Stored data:
:::::

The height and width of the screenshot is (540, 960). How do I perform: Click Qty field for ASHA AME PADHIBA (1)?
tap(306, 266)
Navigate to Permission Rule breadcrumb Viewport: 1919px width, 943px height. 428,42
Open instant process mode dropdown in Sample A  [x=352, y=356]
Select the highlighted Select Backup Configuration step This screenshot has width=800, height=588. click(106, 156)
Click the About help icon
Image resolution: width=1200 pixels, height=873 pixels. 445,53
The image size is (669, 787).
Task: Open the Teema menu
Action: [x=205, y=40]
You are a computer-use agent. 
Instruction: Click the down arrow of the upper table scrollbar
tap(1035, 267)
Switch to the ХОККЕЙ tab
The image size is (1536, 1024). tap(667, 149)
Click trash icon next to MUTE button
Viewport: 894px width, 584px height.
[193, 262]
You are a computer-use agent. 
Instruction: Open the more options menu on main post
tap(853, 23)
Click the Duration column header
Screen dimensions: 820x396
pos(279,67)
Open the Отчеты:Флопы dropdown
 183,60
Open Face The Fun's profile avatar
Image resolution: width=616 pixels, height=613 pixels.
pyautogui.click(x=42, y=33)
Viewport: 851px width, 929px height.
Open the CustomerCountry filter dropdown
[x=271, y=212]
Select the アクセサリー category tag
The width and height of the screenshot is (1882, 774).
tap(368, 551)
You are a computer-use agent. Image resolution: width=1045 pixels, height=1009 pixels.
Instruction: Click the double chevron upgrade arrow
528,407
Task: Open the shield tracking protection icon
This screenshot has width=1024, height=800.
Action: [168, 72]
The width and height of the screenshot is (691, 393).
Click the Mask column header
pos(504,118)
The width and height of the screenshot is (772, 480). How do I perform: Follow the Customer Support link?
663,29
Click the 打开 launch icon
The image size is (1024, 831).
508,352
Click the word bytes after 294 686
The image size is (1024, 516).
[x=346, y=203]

:::::

HOW TO COMPLETE THIS TASK:
Repeat the data in full, exactly as supplied.

RESPONSE BOX:
The height and width of the screenshot is (540, 960). How do I perform: Click Qty field for ASHA AME PADHIBA (1)?
tap(306, 266)
Navigate to Permission Rule breadcrumb Viewport: 1919px width, 943px height. 428,42
Open instant process mode dropdown in Sample A  [x=352, y=356]
Select the highlighted Select Backup Configuration step This screenshot has width=800, height=588. click(106, 156)
Click the About help icon
Image resolution: width=1200 pixels, height=873 pixels. 445,53
The image size is (669, 787).
Task: Open the Teema menu
Action: [x=205, y=40]
You are a computer-use agent. 
Instruction: Click the down arrow of the upper table scrollbar
tap(1035, 267)
Switch to the ХОККЕЙ tab
The image size is (1536, 1024). tap(667, 149)
Click trash icon next to MUTE button
Viewport: 894px width, 584px height.
[193, 262]
You are a computer-use agent. 
Instruction: Open the more options menu on main post
tap(853, 23)
Click the Duration column header
Screen dimensions: 820x396
pos(279,67)
Open the Отчеты:Флопы dropdown
 183,60
Open Face The Fun's profile avatar
Image resolution: width=616 pixels, height=613 pixels.
pyautogui.click(x=42, y=33)
Viewport: 851px width, 929px height.
Open the CustomerCountry filter dropdown
[x=271, y=212]
Select the アクセサリー category tag
The width and height of the screenshot is (1882, 774).
tap(368, 551)
You are a computer-use agent. Image resolution: width=1045 pixels, height=1009 pixels.
Instruction: Click the double chevron upgrade arrow
528,407
Task: Open the shield tracking protection icon
This screenshot has width=1024, height=800.
Action: [168, 72]
The width and height of the screenshot is (691, 393).
Click the Mask column header
pos(504,118)
The width and height of the screenshot is (772, 480). How do I perform: Follow the Customer Support link?
663,29
Click the 打开 launch icon
The image size is (1024, 831).
508,352
Click the word bytes after 294 686
The image size is (1024, 516).
[x=346, y=203]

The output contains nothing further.